Problem description:
Would you give again, exactly, the lines running from the line with "The height and" to the end of the data below, both included?

Input data:
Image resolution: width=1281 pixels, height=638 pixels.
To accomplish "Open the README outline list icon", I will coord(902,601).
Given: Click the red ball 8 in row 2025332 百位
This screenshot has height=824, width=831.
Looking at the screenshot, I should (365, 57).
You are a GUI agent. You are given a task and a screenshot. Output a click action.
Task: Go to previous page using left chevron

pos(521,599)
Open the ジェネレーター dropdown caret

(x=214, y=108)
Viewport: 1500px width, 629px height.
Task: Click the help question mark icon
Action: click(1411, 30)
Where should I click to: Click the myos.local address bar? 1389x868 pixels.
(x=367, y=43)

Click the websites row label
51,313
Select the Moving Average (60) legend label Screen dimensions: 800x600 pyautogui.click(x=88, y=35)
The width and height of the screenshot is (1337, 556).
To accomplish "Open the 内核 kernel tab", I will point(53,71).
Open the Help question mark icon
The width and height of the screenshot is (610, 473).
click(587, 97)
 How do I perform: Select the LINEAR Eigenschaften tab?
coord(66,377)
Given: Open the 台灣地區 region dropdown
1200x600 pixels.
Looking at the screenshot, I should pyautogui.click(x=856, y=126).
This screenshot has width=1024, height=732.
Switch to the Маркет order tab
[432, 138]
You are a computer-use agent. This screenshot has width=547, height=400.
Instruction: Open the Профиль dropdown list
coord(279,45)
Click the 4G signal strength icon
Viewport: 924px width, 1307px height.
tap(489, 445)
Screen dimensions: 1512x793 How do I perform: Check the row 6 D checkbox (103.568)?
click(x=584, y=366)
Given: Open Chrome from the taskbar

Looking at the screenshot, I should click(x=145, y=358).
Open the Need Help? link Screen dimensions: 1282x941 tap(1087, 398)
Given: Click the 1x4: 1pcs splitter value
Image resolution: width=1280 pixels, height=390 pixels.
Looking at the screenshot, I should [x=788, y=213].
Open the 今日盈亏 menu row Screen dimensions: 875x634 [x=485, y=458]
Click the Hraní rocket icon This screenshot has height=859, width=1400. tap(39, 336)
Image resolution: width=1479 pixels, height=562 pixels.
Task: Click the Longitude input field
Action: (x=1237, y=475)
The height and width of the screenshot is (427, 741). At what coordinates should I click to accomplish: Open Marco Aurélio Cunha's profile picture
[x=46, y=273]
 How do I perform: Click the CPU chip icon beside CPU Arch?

Completed task:
The height and width of the screenshot is (427, 741). At what coordinates should I click to accomplish: Open Marco Aurélio Cunha's profile picture
[x=46, y=273]
 How do I perform: Click the CPU chip icon beside CPU Arch?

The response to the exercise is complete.